START Data in this exercise

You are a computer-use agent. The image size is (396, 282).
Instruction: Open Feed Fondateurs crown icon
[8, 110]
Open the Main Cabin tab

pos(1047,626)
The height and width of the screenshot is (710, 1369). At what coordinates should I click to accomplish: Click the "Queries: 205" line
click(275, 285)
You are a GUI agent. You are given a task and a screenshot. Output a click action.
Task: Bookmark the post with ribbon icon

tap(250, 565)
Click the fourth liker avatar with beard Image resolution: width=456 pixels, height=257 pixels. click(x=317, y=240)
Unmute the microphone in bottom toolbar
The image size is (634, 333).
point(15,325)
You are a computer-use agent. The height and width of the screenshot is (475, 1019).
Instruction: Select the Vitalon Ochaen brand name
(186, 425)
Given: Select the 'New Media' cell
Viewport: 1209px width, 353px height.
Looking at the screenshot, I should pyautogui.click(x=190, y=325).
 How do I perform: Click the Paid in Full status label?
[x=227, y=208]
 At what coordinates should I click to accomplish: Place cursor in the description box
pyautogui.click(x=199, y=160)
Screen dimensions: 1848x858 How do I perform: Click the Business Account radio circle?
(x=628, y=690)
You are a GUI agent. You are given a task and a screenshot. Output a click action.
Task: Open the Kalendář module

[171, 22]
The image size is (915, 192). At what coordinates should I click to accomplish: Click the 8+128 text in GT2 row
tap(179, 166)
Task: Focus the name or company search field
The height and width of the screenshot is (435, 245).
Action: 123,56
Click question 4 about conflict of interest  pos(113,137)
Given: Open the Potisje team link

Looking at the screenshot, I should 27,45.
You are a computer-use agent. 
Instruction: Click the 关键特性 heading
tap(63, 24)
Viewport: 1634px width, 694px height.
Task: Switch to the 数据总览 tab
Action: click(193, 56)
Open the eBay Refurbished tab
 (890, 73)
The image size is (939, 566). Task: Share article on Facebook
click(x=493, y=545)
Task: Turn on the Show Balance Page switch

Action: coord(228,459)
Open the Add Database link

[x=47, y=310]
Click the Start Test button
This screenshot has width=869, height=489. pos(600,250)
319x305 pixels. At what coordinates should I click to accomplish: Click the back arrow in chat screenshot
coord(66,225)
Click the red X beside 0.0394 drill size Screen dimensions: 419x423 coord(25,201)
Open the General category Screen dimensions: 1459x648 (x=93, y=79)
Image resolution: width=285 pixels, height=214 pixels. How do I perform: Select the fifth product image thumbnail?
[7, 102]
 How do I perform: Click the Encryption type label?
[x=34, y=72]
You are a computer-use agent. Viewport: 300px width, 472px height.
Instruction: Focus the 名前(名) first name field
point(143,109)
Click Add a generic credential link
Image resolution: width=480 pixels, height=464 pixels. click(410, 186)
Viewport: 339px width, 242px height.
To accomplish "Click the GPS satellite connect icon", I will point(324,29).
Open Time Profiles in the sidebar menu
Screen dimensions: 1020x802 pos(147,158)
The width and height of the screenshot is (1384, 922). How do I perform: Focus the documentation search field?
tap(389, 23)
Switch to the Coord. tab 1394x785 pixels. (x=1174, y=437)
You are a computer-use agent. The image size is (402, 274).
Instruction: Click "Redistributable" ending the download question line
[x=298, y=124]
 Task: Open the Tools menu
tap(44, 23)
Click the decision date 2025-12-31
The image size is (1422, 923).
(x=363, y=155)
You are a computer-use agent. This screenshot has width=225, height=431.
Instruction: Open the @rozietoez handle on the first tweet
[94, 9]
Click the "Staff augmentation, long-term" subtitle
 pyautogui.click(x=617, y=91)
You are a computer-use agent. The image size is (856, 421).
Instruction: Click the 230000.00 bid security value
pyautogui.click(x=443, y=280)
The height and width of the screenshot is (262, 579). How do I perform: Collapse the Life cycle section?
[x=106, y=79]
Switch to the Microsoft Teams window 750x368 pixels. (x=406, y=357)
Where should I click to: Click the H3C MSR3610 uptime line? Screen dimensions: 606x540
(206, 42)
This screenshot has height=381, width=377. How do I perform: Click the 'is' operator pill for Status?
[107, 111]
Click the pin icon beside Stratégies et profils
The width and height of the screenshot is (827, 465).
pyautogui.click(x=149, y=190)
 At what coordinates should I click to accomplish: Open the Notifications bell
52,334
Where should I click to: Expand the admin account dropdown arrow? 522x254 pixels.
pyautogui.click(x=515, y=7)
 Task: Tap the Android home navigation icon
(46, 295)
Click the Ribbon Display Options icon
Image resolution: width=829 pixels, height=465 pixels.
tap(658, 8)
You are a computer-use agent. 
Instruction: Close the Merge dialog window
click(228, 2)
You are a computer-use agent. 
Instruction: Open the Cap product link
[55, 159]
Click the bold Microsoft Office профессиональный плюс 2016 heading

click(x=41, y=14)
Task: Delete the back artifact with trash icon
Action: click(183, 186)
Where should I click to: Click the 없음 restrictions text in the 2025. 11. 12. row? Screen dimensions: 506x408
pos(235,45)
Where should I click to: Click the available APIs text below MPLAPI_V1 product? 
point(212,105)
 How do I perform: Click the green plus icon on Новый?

END Data in this exercise

[Your task]:
Reproduce verbatim the lines above, from the line with "319x305 pixels. At" through the line with "Click the red".

[Answer box]:
319x305 pixels. At what coordinates should I click to accomplish: Click the back arrow in chat screenshot
coord(66,225)
Click the red X beside 0.0394 drill size Screen dimensions: 419x423 coord(25,201)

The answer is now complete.